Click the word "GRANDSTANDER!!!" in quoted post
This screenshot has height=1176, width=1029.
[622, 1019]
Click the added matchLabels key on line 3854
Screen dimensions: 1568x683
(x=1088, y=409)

---

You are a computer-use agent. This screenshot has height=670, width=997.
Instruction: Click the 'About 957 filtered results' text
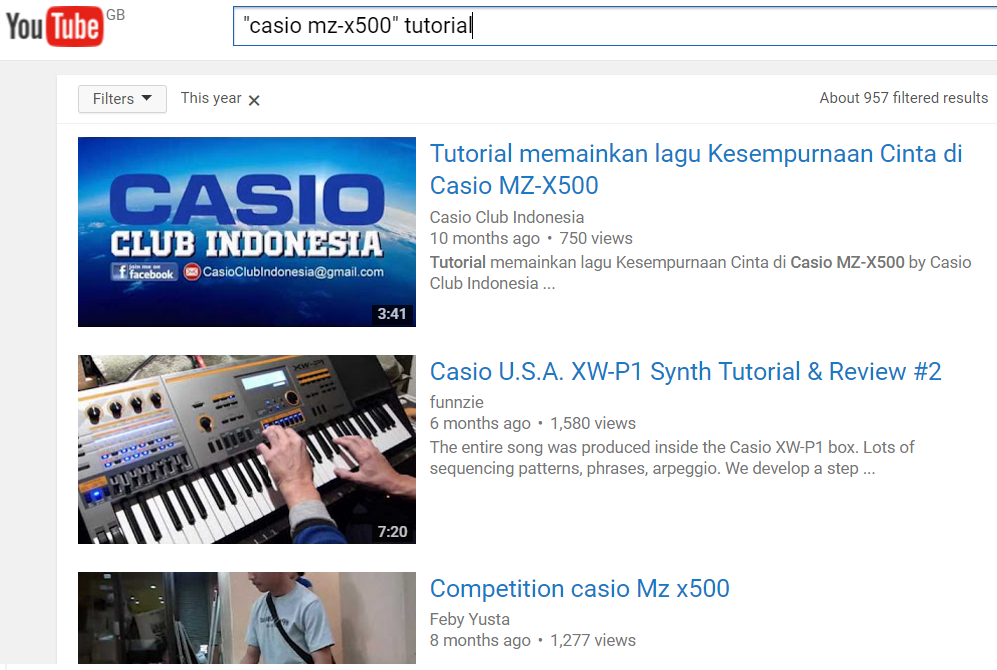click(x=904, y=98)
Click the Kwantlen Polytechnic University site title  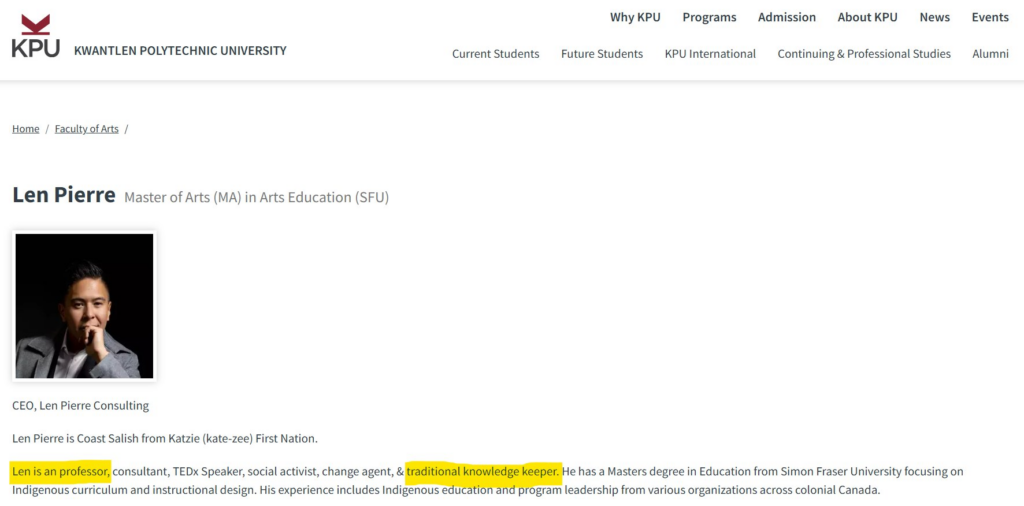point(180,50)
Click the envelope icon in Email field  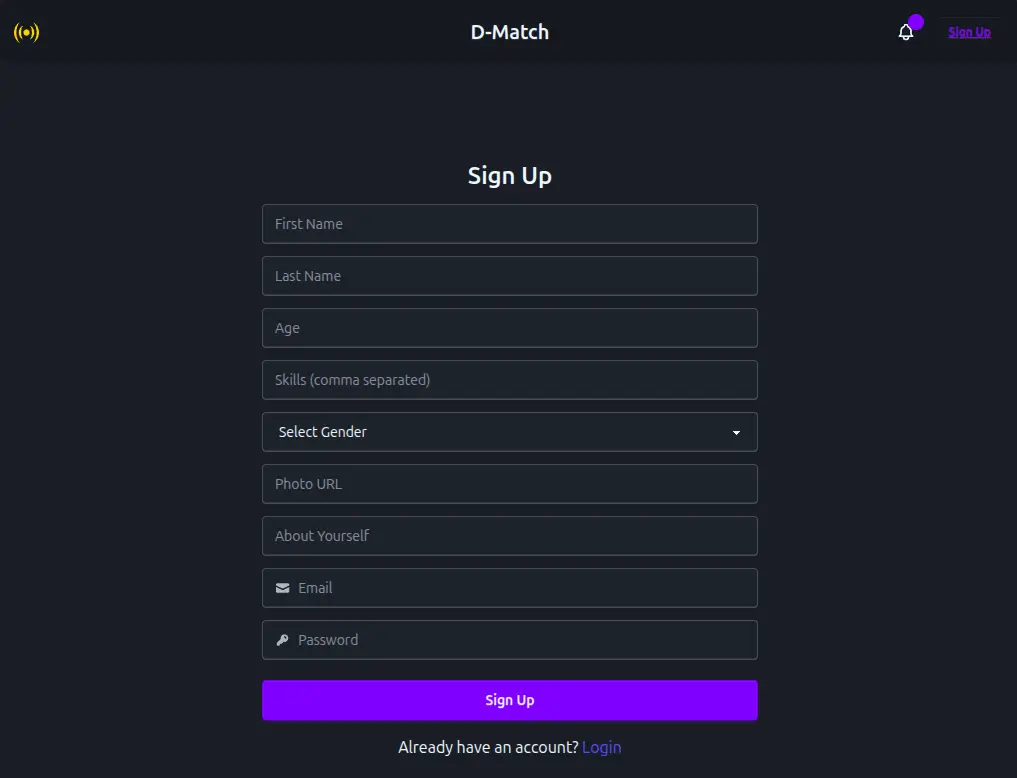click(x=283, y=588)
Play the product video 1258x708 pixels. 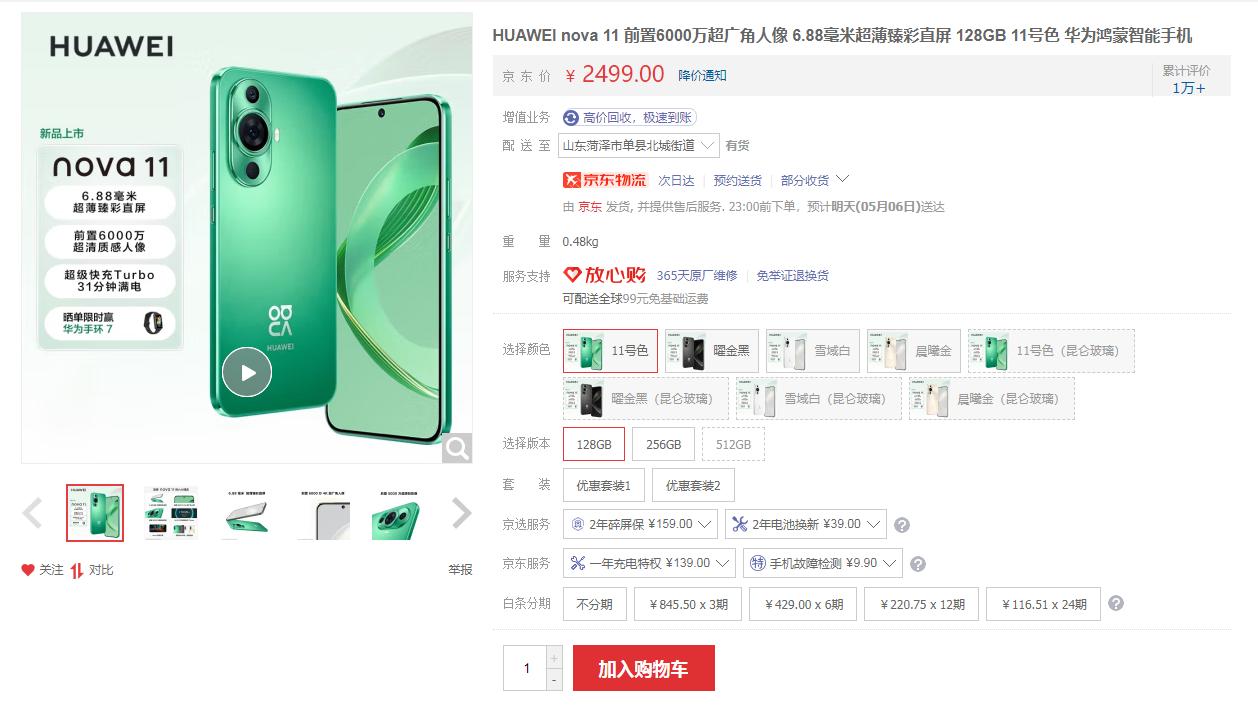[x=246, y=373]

---

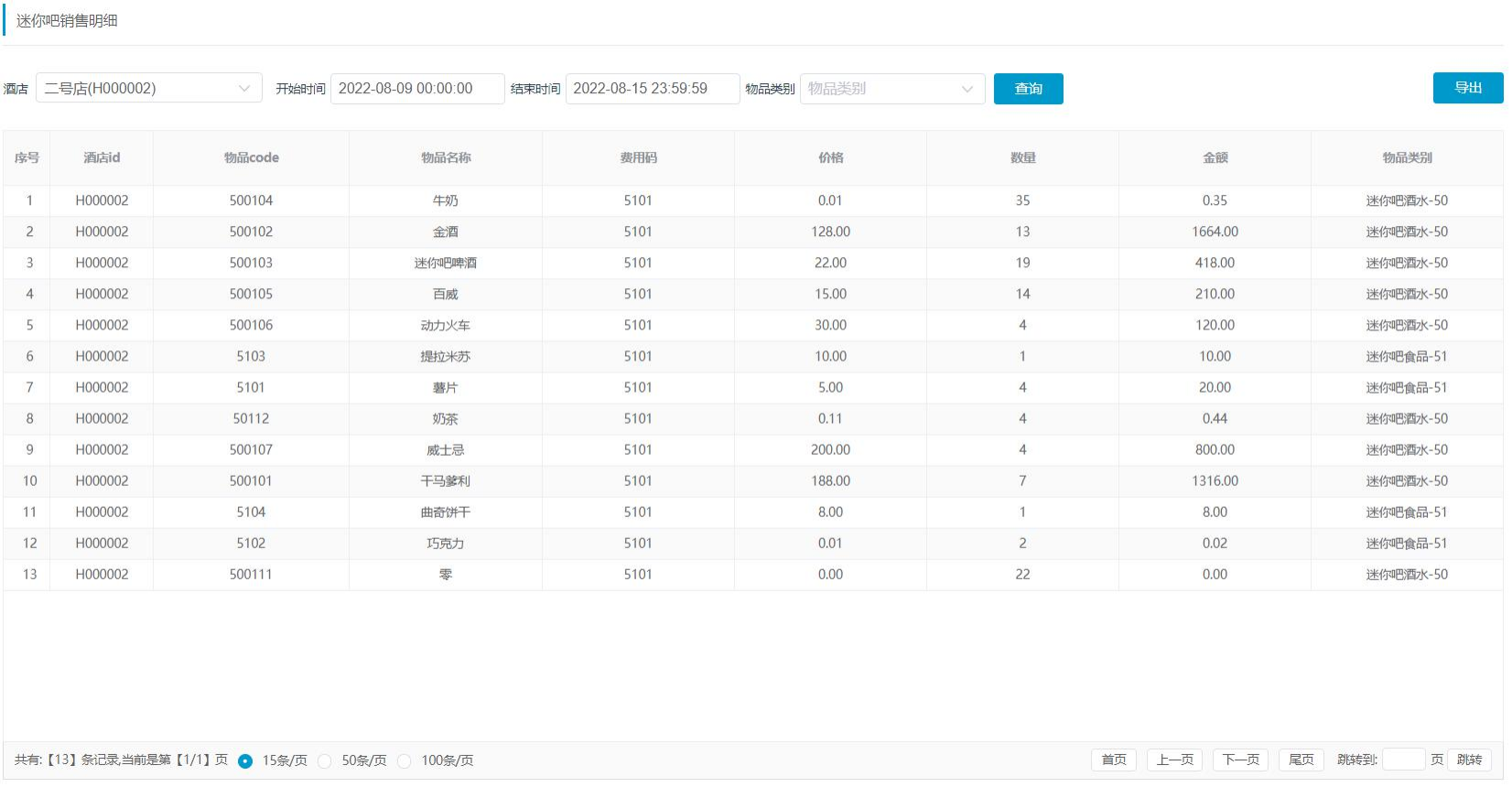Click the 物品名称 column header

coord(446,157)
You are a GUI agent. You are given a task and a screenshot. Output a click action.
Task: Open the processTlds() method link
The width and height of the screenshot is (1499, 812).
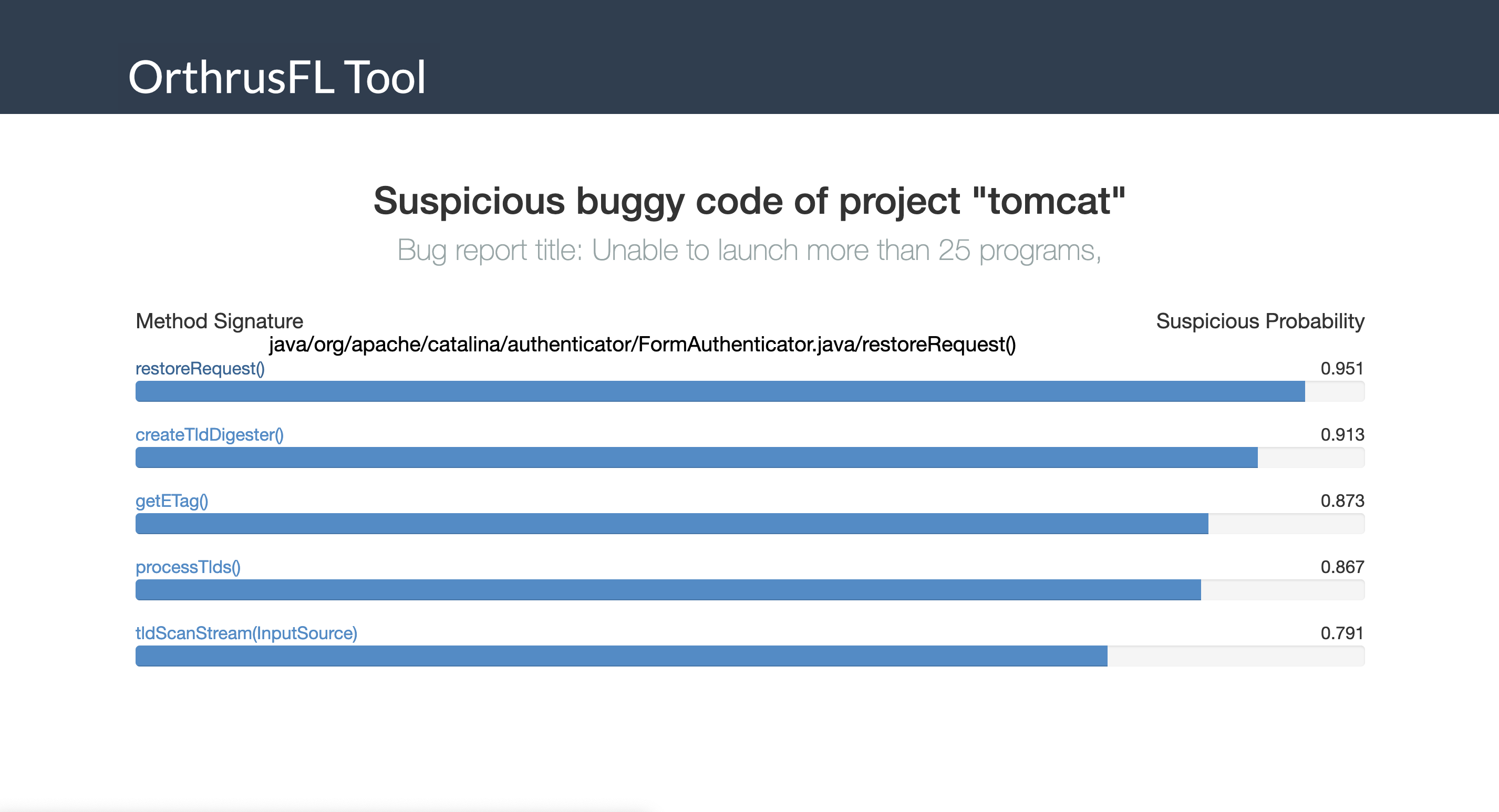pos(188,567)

### What to work on:
Wherever the word "agent" appears in a line of the data above, copy that line.

### Reply to the task:
You are a computer-use agent. This screenshot has height=670, width=997.
You are a GUI agent. You are given a task and a screenshot. Output a click action.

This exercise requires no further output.